- Under the new CPA, a 'strict liability' will be enforced not only on the trader but also on the product manufacturer.
- A praiseworthy change is the introduction of mediation in the litigation route.
Henry Ford famously commented: “It is not the employer who pays the wages – they only handle money. It is the customer who pays the wages”. With the rise in digital connectivity, consumer awareness in India is witnessing an unprecedented rise. Correspondingly, the government has introduced various consumer-centric initiatives with businesses now increasingly being at the receiving end of consumer-centric actions and notices from the authorities. It is against this context that the new Consumer Protection Act, 2019 (CPA) is set to be notified.
Introducing new concepts
While the Supreme Court under the old CPA had granted relief in several matters where contracts were one sided, the new CPA provides for a separate cause of action in case of “unfair contract”. This clearly indicates the mindset of the government to regulate even contractual arrangements between private parties, in case where one of the parties is a consumer and his/her rights are being impacted. Unfair contracts specifically include situations such as excessive security deposits/ penalties, unilateral terminations and unreasonable charges being levied.
Under the old CPA, liability was primarily cast upon and actions were taken against traders or service providers – who typically would have an interface with the ultimate consumer. However, under the new CPA, with the introduction of a separate chapter on “product liability”, a “strict liability” will be enforced not only on the trader but also on the product manufacturer. In fact, the product manufacturer/ seller/ service provider will be held liable even if he proves that he was not negligent or fraudulent in making express warranty of the product.
Central Consumer Protection Authority mooted
The new CPA envisages the establishment of Central Consumer Protection Authority (CCPA), which will be headquartered in New Delhi, though it could have regional offices across the country. This body will perform multiple roles – it can investigate into cases (equipped with its own investigation wing), it can pass necessary orders against offenders and it can also advise as regards best practices. In fact, even advertisements, which were previously regulated by the self-regulatory body of Advertising Standards Council of India (ASCI) will now be under the purview of the CCPA. More pertinent, however, and perhaps a red flag for businesses is that the CCPA can take actions on its own, without a complaint being filed by any consumer, in case it feels that the rights of consumers as a class/public interest is being impacted. The CCPA is set to fight battles on behalf of the consumers, an added reason for business to be cautious and compliant. Also, should it deem fit, the CCPA can also notify other regulators (e.g. Competition Commission of India, Trai) who may also be concerned about the relevant issue and vice versa, i.e. the CCPA may initiate action under the new CPA should the product-specific regulator initiates action against manufacturers / service providers.

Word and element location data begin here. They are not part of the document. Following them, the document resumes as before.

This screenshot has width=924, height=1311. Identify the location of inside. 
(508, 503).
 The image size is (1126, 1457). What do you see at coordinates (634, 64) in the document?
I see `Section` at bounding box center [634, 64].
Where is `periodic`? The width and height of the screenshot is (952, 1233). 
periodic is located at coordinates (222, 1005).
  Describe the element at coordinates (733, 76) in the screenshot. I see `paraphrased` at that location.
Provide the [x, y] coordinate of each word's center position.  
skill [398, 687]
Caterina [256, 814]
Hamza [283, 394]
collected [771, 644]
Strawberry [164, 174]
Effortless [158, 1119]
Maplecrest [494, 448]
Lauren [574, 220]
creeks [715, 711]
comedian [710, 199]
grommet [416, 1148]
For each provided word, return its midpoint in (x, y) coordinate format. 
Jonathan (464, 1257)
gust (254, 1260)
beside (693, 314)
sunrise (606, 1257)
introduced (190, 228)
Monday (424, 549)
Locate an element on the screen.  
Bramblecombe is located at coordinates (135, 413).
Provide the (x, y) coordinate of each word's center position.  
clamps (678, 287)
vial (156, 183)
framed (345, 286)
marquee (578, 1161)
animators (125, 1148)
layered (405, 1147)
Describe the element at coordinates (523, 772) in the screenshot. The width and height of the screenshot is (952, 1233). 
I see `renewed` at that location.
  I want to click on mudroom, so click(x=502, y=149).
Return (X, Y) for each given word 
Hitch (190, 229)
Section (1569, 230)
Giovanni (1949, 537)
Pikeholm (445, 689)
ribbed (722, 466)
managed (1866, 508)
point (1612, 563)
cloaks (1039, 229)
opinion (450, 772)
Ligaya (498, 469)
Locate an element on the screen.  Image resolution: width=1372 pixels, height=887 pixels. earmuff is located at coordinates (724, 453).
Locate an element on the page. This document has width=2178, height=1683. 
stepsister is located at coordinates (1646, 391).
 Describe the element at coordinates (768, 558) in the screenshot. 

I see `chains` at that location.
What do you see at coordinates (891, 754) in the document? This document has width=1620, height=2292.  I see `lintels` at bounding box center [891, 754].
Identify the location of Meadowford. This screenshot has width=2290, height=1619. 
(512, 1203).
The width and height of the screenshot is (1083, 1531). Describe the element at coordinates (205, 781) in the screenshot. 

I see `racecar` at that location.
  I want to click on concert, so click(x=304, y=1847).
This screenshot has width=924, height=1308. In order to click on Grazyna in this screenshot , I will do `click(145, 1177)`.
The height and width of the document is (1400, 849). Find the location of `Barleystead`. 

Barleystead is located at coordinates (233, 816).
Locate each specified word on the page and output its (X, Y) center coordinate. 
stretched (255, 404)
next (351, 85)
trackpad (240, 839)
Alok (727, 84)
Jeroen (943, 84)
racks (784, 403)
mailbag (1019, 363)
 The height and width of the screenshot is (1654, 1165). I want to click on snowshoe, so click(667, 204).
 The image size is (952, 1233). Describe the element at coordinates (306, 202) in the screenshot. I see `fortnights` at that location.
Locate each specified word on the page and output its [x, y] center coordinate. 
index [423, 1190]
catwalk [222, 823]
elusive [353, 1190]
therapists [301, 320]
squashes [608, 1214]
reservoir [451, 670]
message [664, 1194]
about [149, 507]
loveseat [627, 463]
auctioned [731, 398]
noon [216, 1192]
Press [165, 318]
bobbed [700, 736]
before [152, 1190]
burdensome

Inclusion of e-commerce and introduction of mediation
Critically, the new CPA will also regulate “e-commerce” and “electronic service providers” (who advertise/ promote sales of suppliers). There is however ambiguity on this front as the exact regulatory regime is unclear (given that the relevant e-commerce rules have not yet been notified). With the new Data Protection Bill expected any time soon, the new CPA also makes a provision for “unfair trade practices” including sharing of personal data given in confidence by the customer.
A praiseworthy change is the introduction of mediation in the litigation route. The District Forums, before hearing the case and if both parties agree, can suggest mediation, which can give an additional chance for parties to settle the case amicably. Also, under the old CPA, the amount of pre-deposit to be made (for filing appeals) was capped to a nominal amount. Under the new CPA, with no cap, it is fixed at 50 percent of the amounts awarded, which may result in a significant increase in litigation costs.
The new CPA is no doubt a notable transformation from the old CPA. Businesses now need to be prepared for greater risk exposure. While the rules are yet to be notified - which would hint on the exact extent of regulation – especially as regards the manner in which the CCPA will function and rules governing e-commerce entities – one can easily expect a rise in consumer protection-related litigation, with the added possibility of multiple regulators being involved in a particular issue and with all modes of its operation (online/offline) being liable to questioning. In preparation for this new regulation, businesses will need to carry out complete health-check of their contracts, offers, processes, advertisements etc. to ensure compliance under the new CPA and adequately justify the positions taken. It is better to err on the side of caution.